The 88th Precinct has a new and quite keen human officer. There’s also been a spate of murders of petty criminals on his patch. It takes our heroes a surprisingly long time to join the dots.
Complicating this, the Other Tarn Officer, Fredo, has a daughter, Estes (no, I don’t know either) who is having psychic visions of the murders and eventually winds up catatonic, either from the trauma of doing this, or from the fact that her parents are obsessed with her passing her telekinetics exam and are pressuring her at every turn.

Seriously, what is it with this series and the emotional abuse of children and teenagers?

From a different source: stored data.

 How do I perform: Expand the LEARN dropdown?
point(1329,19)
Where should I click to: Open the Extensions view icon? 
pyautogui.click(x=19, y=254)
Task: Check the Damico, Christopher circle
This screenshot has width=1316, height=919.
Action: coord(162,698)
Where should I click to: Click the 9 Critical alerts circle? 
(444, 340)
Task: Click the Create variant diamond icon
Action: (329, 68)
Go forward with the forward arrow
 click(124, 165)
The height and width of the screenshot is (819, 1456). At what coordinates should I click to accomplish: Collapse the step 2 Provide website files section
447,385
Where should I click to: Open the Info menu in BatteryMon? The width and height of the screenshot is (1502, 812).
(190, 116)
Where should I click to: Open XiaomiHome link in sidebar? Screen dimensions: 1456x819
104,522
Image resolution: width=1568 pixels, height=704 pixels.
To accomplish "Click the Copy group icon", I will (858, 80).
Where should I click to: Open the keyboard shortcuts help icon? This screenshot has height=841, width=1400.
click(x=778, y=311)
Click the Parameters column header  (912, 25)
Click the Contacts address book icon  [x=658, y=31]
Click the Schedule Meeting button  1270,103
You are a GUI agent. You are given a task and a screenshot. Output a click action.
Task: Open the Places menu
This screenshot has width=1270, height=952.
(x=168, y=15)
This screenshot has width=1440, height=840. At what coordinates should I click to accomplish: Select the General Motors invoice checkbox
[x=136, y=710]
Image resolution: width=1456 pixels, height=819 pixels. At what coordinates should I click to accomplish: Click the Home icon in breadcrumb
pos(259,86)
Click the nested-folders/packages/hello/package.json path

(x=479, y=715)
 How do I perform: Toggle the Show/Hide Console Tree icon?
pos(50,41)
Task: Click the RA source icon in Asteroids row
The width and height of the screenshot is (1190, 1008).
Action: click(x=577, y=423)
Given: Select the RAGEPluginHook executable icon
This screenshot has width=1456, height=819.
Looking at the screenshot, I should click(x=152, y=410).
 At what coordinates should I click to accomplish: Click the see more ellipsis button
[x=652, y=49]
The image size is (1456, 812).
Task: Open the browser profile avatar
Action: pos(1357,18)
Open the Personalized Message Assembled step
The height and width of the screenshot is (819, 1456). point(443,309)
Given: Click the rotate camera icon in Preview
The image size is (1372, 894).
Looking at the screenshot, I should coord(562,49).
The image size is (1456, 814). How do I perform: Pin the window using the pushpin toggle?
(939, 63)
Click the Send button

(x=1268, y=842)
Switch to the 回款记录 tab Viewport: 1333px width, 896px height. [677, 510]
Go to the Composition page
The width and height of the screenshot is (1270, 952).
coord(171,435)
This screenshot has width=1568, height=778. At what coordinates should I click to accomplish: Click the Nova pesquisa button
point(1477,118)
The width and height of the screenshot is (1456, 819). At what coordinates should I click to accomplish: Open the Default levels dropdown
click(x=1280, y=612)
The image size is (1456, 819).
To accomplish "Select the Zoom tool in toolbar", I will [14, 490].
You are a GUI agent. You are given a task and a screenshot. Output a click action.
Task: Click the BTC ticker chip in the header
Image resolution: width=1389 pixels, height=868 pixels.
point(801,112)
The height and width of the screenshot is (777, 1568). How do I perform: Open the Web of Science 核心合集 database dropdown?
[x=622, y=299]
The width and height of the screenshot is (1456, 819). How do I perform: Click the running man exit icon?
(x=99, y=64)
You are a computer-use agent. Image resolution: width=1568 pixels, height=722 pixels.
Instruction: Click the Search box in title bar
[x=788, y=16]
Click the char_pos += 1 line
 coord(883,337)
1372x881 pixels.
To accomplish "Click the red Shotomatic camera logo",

Fredo and his wife clearly love their daughter, but Mrs Fredo’s first words on learning her daughter is catatonic are basically “oh no, she’s got an exam in a few days, will they let us reschedule?” When the poor kid finally comes out of it and passes her exam, her Dad celebrates by buying her… an educational toy so she can pass the next exam. I give it five years before she’s shaving her head and joining a drop-out cult.
There’s also a subplot about a boringly stereotypical evil reporter, who is irresponsible enough to announce on live television that there’s a witness to the crimes and she’s in the hospital and practically shouts “hey, murderer, come and get her,” and somehow does not wind up on the end of a charge of endangerment.
Worldbuilding note: Tarn households have what appear to be shrines, with a kind of cthuloid image as the focus. It’s not a plot point, either, but a background detail, which is nice, as alien religions only usually feature in these sorts of things if there’s a direct relevance to the story.

Finally, in one of little Estes’ storybooks we see dark-skinned Tarns. We have not seen any dark-skinned Tarns in Demeter City and I am now having some rather dubious thoughts about this.